2015年7月13日 第21期
我们这个民族是善忘的。
在股市哀鸿遍野之际,谁还记得不久前在长江监利发生的船难事件,还有谁记得住“东方之星”和那四百多位殉难者?
其实,离这次船难事件,也才一个多月。
人们对“东方之星”的疑问,并未因普遍的遗忘而打消。“东方之星”船体一再改建,事故发生时,船长、轮机长有时间穿救生衣,何以就没有时间发出警报……
疑问还很多,有待时间给出答案?
四百多条人命,说没就没了,这是2015年股市之外的另一场劫难,留下的痛久久无法年复。
——杨锦麟
(香港资深媒体人,锦绣麒麟传媒创办人)
Q 你为什么玩/不玩游戏?
@张阿熊
蒯乐昊:四体不勤,人鬼不分,在现实世界里都无法做到浑身外挂满血复活,何必再找台机器来自取其辱?不玩!
张雄:玩。人的好斗本能在游戏中得以充分释放(RPG除外),而且它能让我专注。
刘珏欣:喜欢玩有庞大奇妙世界的游戏,因为那是体验另一个世界的方式中最有代入感的。
张明萌:最近在玩《仙剑六》,游戏极差的优化让我感觉在玩PPT,可我依然乐此不疲。作为受ACG影响长大的一代,很难说为什么玩或者不玩。家里很早就有了电脑,游戏和动画、漫画一起伴随着我的整个成长过程,不是突如其来,而是一直都在。我玩的大部分是单机,单机里大部分是国产RPG,很幸运的经历了国产单机黄金时代的尾巴,一大批经典的游戏都玩了个遍,直到现在还会时不时拿出来回味下。看着如今越发精良的画面和复杂的系统,我时常会疑惑,为什么找不到当初的那种感动和激情。或许就像国产电影一样,大家都忙着赚钱,而忘了如何好好讲故事。眼睁睁看着国产单机和世界水平越来越远,如鲠在喉,但每每新作推出,又一定会扑上去买,一边自嘲“玩的是情怀”。玩游戏的目的变了,感动没有了,我也不知道自己还在坚持什么。
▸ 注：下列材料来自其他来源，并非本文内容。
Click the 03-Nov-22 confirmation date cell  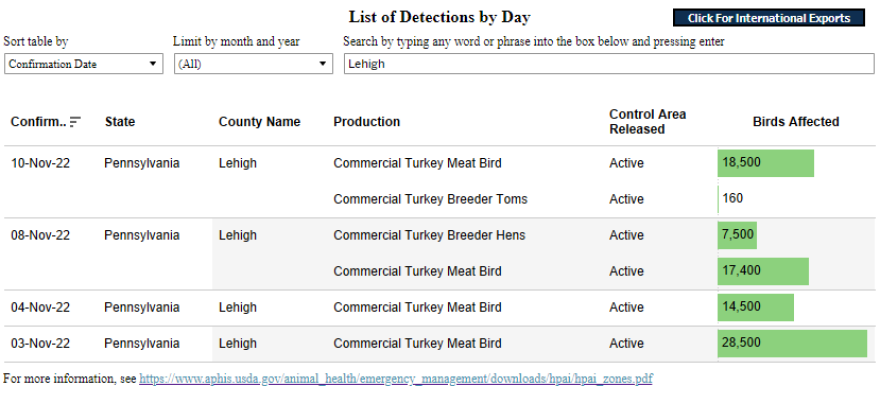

徐丽宪:基本不玩游戏。人生已经足够娱乐,我连这盘游戏都还没有学会好好玩。
Q 如何吐槽一部电影很烂?
@查电表
蒯乐昊:呵呵,一路凯歌。
赵佳月:提不起看的欲望。
邢人俨:我也不知道如何吐槽烂片,因为几乎不看,即使看了也不想继续浪费时间。
刘珏欣:吐槽烂的最好方式是完全不关注不吐槽啊,吐槽得太精彩,反而会吸引人去看的。
徐丽宪:嗯,这是一部好电影,很遗憾,我没有看过。
邓郁:吐槽本是自由事,何须条框来理之。
王燕青:不管电影怎么烂,我都不会随随便便吐槽它,还会认真给它找亮点,就像要给它找一个存在的理由。
刘子超:不吐槽。
Q 你有什么写稿癖好?
@sunny
徐丽宪:写稿时,我总是试图找另外一件事情做,比如,做个饭。目的是分散写稿的焦虑感。但在做这件事时,其实都是在想写稿的事。
钟瑜婷:必须在我熟悉的环境,地板和桌子要干净,不穿内衣。我喜欢变换字体,思路停滞的时候,新的字体会让我对自己写的东西重新产生新鲜感。
李珊珊:一天写xx千字。
刘子超:要用自己的电脑写。
Q 什么样的故事对你有致命的吸引力?
@土木
徐丽宪:任何超出我理解力的故事,都是致命的。我好像就是喜欢这种死去活来。
邓郁:“致命”这词……喜欢关于爱、心理、悬念、真实自我、不纯然冷酷的故事,比如《六尺之下》。
钟瑜婷:一般人看不见的故事,采访前没想到的东西对我更有吸引力,换句话说,它们是隐秘的,出于主观或客观原因被遮蔽的,如果看见了会兴奋。
王燕青:逻辑性强的推理故事,尤其是日本的侦探小说。
李珊珊:天才的故事。
刘子超:《罪与罚》那样的故事。